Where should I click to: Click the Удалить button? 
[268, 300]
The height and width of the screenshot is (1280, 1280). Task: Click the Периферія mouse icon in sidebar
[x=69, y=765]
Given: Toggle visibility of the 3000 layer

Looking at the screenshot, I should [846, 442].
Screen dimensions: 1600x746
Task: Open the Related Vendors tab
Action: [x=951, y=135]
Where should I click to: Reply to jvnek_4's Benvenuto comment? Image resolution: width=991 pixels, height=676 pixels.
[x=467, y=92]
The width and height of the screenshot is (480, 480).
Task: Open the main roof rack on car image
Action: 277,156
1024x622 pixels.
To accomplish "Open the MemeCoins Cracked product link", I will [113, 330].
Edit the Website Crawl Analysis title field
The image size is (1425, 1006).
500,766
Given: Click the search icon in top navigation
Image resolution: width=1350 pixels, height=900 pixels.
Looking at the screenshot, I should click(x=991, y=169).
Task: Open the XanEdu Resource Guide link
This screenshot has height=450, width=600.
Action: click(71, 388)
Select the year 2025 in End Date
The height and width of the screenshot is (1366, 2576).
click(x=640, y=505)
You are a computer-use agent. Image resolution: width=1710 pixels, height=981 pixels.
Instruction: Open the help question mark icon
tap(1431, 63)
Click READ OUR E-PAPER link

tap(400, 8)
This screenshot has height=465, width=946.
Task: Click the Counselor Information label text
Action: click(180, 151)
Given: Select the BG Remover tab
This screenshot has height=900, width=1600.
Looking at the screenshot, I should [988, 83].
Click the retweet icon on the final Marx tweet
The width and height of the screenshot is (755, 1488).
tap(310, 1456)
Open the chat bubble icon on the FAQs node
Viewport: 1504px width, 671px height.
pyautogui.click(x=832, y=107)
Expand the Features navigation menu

▸ **Problem to solve**
Copy the lines in the records word for word, everything from the line containing "1024x622 pixels." down to the line containing "Looking at the screenshot, I should click(x=991, y=169).", with both of those lines included.

▸ **Response to the task**
1024x622 pixels.
To accomplish "Open the MemeCoins Cracked product link", I will [113, 330].
Edit the Website Crawl Analysis title field
The image size is (1425, 1006).
500,766
Given: Click the search icon in top navigation
Image resolution: width=1350 pixels, height=900 pixels.
Looking at the screenshot, I should click(x=991, y=169).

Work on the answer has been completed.